• [BLOCO DE TEXTO]
_ _ _

HANSENÍASE
Brasil está no topo do ranking de países com mais casos de hanseníase, doença milenar que tem cura, mas os pacientes são tratados com a mesma medicação (coquetel de antibióticos) há 4 décadas
Da Redação
05/05/2025 - segunda às 15h00
A racionalidade no uso de medicamentos não se limita à prescrição consciente, mas também à urgência de substituir esquemas terapêuticos obsoletos e desenvolver novas opções farmacológicas para a hanseníase. - ADOBE STOCK
A hanseníase permanece como um desafio de saúde pública global, especialmente em países tropicais. O Brasil, infelizmente, está no topo do ranking mundial da doença como o segundo país em quantidade de casos, atrás apenas da Índia. Além de inúmeros desafios para a eliminação da doença como problema de saúde pública, outro tema vem à tona especialmente neste 5 de maio, o Dia Nacional do Uso Racional de Medicamentos: a resistência antimicrobiana RAM), um inimigo silencioso e crescente.
Após quatro décadas de uso contínuo do mesmo esquema terapêutico contra hanseníase — a poliquimioterapia (PQT), composta por rifampicina, dapsona e clofazimina — o surgimento de cepas resistentes preocupa a Sociedade Brasileira de Hansenologia (SBH). “Antibióticos precisam ser atualizados, o que não ocorreu com a medicação para tratamento da hanseníase. A detecção de cepas de Mycobacterium leprae resistentes a uma ou mais drogas da PQT já foi identificada no Brasil e em diversos países e é uma ameaça real à eficácia do tratamento atual, podendo comprometer a cura dos pacientes, prolongar a transmissão da doença e aumentar o risco de sequelas irreversíveis”, explica o presidente da SBH, Marco Andrey Cipriani Frade.
A SBH tem alertado autoridades sobre dados preocupantes de casos de falência de tratamento contra a hanseníase – pessoas que ainda apresentam bacilos vivos no término do tratamento. Pacientes paucibacilares (com poucos bacilos) são tratados por seis meses e os multibacilares recebem a PQT por 12 meses.
O Mycobacterium leprae, causador da doença, afeta os nervos, causando inflamação que compromete movimentos das mãos, pés, pode levar à perda parcial ou total de sensibilidade ao frio ou calor, ao toque e mesmo à dor. Quando afeta os nervos do globo ocular, pode comprometer a visão e cegar. “O tratamento precoce com drogas mais eficazes é fundamental para evitar sequelas”, diz Cipriani Frade.

_ _ _

• [DESCRIÇÃO DO PROBLEMA]
Retome a reportagem sobre a hanseníase e escreva a continuação, começando logo depois da última frase.

_ _ _

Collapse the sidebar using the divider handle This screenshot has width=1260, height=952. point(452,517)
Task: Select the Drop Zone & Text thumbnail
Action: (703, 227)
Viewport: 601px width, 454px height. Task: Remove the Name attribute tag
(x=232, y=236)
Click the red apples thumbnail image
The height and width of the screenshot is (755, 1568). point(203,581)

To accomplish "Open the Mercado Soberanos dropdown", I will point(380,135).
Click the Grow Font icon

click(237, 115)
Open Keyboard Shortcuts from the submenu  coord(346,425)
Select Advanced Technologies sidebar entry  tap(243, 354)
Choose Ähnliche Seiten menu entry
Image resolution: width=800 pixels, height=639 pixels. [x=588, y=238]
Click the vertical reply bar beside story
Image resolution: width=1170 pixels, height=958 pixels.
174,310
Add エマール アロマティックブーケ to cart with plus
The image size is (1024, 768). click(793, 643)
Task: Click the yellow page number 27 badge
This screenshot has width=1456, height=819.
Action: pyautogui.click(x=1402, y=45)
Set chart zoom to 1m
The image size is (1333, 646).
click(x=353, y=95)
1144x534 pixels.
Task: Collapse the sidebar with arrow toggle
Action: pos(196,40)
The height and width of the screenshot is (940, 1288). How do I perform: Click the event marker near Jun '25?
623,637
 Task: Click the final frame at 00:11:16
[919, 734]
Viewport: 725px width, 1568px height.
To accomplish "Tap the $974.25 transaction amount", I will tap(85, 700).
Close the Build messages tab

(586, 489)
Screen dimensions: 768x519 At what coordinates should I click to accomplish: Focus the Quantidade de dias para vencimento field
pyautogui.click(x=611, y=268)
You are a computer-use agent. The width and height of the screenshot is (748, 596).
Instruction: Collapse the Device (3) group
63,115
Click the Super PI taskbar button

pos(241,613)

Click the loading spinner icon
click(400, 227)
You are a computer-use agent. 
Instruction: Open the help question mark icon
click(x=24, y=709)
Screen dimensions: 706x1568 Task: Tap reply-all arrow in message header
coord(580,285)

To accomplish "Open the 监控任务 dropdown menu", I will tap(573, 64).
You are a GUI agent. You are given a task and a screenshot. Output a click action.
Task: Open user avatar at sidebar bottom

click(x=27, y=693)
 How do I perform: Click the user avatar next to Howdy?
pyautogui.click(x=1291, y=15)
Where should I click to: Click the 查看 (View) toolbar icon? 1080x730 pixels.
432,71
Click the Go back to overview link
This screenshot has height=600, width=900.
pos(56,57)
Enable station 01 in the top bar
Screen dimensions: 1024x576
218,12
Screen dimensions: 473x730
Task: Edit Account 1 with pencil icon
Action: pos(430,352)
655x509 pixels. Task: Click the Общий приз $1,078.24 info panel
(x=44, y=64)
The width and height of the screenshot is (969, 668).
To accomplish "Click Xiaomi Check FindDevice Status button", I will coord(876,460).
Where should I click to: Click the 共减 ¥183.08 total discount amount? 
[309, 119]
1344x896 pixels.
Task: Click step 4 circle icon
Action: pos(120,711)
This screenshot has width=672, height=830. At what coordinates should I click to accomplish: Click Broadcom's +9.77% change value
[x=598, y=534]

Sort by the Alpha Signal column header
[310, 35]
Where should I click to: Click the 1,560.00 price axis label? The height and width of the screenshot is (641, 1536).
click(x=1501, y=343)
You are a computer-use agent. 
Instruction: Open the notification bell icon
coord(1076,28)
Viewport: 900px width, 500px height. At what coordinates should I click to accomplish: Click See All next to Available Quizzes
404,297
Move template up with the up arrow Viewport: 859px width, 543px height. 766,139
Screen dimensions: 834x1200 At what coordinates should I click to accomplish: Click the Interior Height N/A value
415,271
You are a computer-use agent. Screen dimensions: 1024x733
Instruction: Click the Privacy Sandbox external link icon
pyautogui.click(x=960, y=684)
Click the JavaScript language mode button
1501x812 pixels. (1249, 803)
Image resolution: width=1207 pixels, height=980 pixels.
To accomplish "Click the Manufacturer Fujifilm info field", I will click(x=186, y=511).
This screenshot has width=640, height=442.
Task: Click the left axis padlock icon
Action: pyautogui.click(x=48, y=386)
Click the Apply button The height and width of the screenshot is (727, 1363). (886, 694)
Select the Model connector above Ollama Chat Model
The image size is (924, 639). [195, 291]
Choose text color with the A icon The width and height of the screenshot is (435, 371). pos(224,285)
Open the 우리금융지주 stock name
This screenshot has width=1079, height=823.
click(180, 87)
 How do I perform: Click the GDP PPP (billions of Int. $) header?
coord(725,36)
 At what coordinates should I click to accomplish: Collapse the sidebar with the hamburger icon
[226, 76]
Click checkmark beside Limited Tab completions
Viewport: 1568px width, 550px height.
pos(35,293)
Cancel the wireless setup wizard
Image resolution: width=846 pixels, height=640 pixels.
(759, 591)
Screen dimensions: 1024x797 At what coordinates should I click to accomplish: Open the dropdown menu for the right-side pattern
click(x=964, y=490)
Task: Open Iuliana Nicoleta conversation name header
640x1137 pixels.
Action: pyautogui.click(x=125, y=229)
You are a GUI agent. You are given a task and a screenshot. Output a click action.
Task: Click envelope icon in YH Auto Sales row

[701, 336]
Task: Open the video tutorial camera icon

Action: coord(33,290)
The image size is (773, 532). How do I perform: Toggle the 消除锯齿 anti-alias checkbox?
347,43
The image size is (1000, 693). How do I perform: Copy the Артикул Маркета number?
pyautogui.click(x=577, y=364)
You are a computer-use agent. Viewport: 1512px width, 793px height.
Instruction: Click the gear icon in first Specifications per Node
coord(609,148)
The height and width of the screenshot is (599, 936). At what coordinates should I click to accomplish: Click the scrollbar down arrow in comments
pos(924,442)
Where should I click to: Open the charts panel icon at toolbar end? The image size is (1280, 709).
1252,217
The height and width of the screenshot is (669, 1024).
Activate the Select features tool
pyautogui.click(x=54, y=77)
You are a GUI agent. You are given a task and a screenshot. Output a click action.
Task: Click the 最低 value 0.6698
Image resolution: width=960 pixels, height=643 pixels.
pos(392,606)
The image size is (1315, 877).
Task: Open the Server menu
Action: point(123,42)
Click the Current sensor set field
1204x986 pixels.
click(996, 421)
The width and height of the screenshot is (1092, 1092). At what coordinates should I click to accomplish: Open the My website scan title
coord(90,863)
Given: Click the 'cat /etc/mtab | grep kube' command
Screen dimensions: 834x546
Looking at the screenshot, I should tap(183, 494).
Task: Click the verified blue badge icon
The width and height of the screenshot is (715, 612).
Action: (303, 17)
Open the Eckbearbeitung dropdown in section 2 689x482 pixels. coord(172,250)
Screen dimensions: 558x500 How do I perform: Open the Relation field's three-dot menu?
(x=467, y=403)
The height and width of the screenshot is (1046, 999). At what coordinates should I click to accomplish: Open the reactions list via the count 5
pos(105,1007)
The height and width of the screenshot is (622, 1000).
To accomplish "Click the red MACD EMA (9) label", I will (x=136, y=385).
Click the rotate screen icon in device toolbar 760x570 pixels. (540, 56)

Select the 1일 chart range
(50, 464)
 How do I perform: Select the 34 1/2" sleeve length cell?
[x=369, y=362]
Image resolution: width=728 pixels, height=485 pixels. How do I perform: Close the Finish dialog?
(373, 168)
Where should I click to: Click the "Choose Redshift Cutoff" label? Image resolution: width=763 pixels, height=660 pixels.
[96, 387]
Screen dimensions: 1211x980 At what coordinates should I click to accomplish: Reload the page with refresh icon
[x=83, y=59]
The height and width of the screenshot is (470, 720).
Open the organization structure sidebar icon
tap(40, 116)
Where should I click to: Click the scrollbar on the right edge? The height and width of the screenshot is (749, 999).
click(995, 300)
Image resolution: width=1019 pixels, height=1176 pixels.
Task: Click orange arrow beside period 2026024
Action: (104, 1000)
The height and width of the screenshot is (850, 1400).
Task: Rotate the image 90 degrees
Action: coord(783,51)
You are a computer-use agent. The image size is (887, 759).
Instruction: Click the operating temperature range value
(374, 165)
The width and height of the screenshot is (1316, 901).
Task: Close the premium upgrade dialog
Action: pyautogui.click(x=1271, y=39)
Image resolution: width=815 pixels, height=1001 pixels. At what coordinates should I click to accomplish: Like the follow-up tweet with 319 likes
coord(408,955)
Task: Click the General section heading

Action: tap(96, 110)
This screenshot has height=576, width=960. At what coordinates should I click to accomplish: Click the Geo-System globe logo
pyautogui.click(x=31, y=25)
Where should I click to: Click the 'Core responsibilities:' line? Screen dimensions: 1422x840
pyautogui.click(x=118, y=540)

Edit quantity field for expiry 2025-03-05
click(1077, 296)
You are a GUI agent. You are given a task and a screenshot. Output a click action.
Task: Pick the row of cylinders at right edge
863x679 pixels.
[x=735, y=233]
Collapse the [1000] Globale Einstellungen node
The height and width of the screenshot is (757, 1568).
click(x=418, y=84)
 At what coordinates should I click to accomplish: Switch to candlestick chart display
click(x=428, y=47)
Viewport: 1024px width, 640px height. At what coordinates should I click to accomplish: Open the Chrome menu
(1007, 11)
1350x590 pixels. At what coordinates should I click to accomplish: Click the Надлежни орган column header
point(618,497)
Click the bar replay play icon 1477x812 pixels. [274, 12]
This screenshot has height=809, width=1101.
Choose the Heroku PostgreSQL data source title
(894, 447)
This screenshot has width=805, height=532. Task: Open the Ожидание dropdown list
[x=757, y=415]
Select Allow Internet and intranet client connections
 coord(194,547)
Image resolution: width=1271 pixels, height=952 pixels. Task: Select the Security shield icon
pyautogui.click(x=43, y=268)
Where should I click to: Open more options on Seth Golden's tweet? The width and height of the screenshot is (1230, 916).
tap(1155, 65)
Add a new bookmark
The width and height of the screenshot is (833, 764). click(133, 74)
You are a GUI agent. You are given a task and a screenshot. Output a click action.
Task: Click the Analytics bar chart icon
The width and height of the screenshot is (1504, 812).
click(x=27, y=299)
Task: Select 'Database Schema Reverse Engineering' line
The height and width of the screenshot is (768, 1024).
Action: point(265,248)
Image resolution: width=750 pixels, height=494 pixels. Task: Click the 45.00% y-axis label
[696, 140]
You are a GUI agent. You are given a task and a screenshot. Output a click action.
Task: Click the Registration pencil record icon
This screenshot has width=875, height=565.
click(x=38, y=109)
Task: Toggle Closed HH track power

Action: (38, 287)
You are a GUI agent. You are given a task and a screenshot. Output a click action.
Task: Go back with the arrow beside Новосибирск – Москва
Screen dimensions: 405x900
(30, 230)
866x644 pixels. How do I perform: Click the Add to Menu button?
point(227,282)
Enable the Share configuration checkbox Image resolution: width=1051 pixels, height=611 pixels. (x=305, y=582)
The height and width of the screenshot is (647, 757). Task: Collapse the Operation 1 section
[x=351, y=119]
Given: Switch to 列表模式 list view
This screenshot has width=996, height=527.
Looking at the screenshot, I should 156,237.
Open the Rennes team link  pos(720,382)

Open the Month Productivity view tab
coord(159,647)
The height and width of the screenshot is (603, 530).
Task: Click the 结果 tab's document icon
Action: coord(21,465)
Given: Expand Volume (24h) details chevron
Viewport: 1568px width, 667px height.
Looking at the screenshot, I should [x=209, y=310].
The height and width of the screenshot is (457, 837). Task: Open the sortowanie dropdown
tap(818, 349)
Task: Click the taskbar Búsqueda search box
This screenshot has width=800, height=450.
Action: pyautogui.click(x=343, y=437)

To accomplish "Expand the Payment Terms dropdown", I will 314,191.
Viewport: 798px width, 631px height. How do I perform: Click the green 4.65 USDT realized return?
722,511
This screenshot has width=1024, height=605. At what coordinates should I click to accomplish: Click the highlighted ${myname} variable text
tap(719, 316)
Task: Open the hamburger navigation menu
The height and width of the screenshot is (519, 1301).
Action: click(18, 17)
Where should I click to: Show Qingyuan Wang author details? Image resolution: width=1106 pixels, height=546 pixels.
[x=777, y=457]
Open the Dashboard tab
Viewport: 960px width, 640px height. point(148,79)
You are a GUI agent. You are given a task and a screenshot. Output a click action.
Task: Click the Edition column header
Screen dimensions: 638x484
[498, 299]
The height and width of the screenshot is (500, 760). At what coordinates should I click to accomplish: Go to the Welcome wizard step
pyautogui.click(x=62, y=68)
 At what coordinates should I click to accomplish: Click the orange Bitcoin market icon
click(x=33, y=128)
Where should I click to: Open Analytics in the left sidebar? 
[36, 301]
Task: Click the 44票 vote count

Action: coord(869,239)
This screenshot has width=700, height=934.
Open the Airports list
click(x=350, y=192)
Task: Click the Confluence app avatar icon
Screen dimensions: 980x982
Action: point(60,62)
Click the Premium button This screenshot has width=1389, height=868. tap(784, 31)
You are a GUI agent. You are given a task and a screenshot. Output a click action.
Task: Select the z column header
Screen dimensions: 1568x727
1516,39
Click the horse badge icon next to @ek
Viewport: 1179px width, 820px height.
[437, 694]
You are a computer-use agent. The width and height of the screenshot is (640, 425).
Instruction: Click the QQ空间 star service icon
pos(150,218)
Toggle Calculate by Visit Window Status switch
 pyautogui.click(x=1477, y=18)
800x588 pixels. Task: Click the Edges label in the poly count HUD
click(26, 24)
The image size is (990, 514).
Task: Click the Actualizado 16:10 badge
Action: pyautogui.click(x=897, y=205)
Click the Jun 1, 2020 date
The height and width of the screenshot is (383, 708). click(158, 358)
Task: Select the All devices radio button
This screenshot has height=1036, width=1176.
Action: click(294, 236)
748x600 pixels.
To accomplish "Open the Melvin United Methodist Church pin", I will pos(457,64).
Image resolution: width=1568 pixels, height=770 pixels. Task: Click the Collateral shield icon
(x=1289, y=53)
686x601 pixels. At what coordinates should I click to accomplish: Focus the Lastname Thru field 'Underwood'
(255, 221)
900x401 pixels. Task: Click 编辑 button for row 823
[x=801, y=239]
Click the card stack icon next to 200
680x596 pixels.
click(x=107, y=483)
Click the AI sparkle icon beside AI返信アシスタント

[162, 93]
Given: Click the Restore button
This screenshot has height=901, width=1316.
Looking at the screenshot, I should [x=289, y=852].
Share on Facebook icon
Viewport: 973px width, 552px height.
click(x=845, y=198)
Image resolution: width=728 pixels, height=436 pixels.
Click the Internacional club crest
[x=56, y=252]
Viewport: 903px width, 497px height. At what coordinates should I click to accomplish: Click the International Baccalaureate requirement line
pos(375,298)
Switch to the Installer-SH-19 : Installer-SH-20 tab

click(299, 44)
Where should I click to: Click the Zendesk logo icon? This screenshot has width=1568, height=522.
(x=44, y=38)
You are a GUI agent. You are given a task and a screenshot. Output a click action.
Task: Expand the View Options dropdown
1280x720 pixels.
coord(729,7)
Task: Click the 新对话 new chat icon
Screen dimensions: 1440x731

_ _ _

• [RESPOSTA]
A racionalidade no uso de medicamentos não se limita à prescrição consciente, mas também à urgência de substituir esquemas terapêuticos obsoletos e desenvolver novas opções farmacológicas para a hanseníase.
Diante desse cenário, a SBH tem defendido um protagonismo do Brasil no desenvolvimento de novas drogas, já que o país possui sólida base científica e tecnológica, além de indústria farmacêutica capaz de entregar ao mercado novos medicamentos com baixo custo e adaptados à realidade do SUS.
A substituição ou complementação da PQT com novos esquemas terapêuticos poderá interromper a cadeia de transmissão da hanseníase e reduzir os impactos da resistência medicamentosa. Além disso, o desenvolvimento de medicamentos nacionais fortalece a soberania científica e sanitária do Brasil.
O presidente da SBH diz que, apesar dos esforços na identificação de novos casos da doença, a luta contra a hanseníase enfrenta vários outros desafios, sendo o preconceito, a falta de formação nos cursos superiores da área da saúde, a ausência de capacitação contínua e o treinamento deficiente da Atenção Básica algumas das grandes barreiras à eliminação da doença como problema de saúde pública.
O que é RAM
A RAM ocorre quando micro-organismos, como bactérias, vírus, parasitas ou fungos, sofrem alterações ao serem expostos a antimicrobianos (antibióticos, antifúngicos, antivirais, antimaláricos ou anti-helmínticos) e tornam-se resistentes a eles. O uso indiscriminado de medicamentos é um dos principais causadores da RAM.
Por ano, no Brasil, a RAM é responsável por cerca de 34 mil óbitos, mais de 220 mil mortes por infecções bacterianas e outros 400 mil casos de sepse ou septicemia (infecção generalizada), segundo o Ministério da Saúde.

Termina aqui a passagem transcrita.